Exercise:
Rewrite the entries below with every "Instruction" replaced by "Command", leaving all other text unchanged.

Given information:
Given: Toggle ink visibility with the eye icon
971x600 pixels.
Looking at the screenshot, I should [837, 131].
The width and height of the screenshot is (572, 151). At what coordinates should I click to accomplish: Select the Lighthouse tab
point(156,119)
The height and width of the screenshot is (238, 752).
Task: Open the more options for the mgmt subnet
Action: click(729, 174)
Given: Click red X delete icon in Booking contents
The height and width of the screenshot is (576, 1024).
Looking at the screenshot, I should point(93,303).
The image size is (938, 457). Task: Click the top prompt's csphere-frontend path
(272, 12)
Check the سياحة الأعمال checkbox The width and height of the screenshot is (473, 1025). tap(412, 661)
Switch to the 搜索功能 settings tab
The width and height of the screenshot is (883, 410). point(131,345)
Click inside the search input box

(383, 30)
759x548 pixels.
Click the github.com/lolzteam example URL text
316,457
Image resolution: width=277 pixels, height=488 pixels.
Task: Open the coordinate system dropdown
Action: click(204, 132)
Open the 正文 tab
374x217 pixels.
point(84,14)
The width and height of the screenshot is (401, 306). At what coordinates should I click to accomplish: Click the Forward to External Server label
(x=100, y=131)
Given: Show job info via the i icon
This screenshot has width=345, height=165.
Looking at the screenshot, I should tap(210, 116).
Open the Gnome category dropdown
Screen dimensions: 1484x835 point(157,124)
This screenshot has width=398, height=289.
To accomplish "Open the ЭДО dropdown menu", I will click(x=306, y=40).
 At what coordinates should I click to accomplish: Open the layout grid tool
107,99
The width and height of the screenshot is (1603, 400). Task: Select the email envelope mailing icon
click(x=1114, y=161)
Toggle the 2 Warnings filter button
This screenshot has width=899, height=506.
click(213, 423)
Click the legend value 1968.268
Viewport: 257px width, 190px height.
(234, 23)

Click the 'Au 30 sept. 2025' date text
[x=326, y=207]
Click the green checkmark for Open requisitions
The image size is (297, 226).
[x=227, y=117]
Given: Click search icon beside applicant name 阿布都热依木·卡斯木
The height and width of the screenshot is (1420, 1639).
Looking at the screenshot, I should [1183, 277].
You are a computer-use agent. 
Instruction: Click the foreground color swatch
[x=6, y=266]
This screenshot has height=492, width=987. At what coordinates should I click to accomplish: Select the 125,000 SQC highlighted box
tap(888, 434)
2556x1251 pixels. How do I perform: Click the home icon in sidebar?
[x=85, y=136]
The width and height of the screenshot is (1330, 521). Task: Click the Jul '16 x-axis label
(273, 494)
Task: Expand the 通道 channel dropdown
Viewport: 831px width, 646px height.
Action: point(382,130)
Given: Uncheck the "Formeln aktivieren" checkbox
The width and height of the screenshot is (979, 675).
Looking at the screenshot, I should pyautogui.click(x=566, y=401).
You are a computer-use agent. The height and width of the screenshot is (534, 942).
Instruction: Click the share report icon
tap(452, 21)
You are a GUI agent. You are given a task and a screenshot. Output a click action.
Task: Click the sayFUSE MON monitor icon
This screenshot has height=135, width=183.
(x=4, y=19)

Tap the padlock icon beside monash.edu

Answer below:
Given: Toggle ink visibility with the eye icon
971x600 pixels.
Looking at the screenshot, I should [837, 131].
The width and height of the screenshot is (572, 151). At what coordinates should I click to accomplish: Select the Lighthouse tab
point(156,119)
The height and width of the screenshot is (238, 752).
Task: Open the more options for the mgmt subnet
Action: click(729, 174)
Given: Click red X delete icon in Booking contents
The height and width of the screenshot is (576, 1024).
Looking at the screenshot, I should point(93,303).
The image size is (938, 457). Task: Click the top prompt's csphere-frontend path
(272, 12)
Check the سياحة الأعمال checkbox The width and height of the screenshot is (473, 1025). tap(412, 661)
Switch to the 搜索功能 settings tab
The width and height of the screenshot is (883, 410). point(131,345)
Click inside the search input box

(383, 30)
759x548 pixels.
Click the github.com/lolzteam example URL text
316,457
Image resolution: width=277 pixels, height=488 pixels.
Task: Open the coordinate system dropdown
Action: click(204, 132)
Open the 正文 tab
374x217 pixels.
point(84,14)
The width and height of the screenshot is (401, 306). At what coordinates should I click to accomplish: Click the Forward to External Server label
(x=100, y=131)
Given: Show job info via the i icon
This screenshot has width=345, height=165.
Looking at the screenshot, I should tap(210, 116).
Open the Gnome category dropdown
Screen dimensions: 1484x835 point(157,124)
This screenshot has width=398, height=289.
To accomplish "Open the ЭДО dropdown menu", I will click(x=306, y=40).
 At what coordinates should I click to accomplish: Open the layout grid tool
107,99
The width and height of the screenshot is (1603, 400). Task: Select the email envelope mailing icon
click(x=1114, y=161)
Toggle the 2 Warnings filter button
This screenshot has width=899, height=506.
click(213, 423)
Click the legend value 1968.268
Viewport: 257px width, 190px height.
(234, 23)

Click the 'Au 30 sept. 2025' date text
[x=326, y=207]
Click the green checkmark for Open requisitions
The image size is (297, 226).
[x=227, y=117]
Given: Click search icon beside applicant name 阿布都热依木·卡斯木
The height and width of the screenshot is (1420, 1639).
Looking at the screenshot, I should [1183, 277].
You are a computer-use agent. 
Command: Click the foreground color swatch
[x=6, y=266]
This screenshot has height=492, width=987. At what coordinates should I click to accomplish: Select the 125,000 SQC highlighted box
tap(888, 434)
2556x1251 pixels. How do I perform: Click the home icon in sidebar?
[x=85, y=136]
The width and height of the screenshot is (1330, 521). Task: Click the Jul '16 x-axis label
(273, 494)
Task: Expand the 通道 channel dropdown
Viewport: 831px width, 646px height.
Action: point(382,130)
Given: Uncheck the "Formeln aktivieren" checkbox
The width and height of the screenshot is (979, 675).
Looking at the screenshot, I should pyautogui.click(x=566, y=401).
You are a computer-use agent. The height and width of the screenshot is (534, 942).
Command: Click the share report icon
tap(452, 21)
You are a GUI agent. You are given a task and a screenshot. Output a click action.
Task: Click the sayFUSE MON monitor icon
This screenshot has height=135, width=183.
(x=4, y=19)

Tap the padlock icon beside monash.edu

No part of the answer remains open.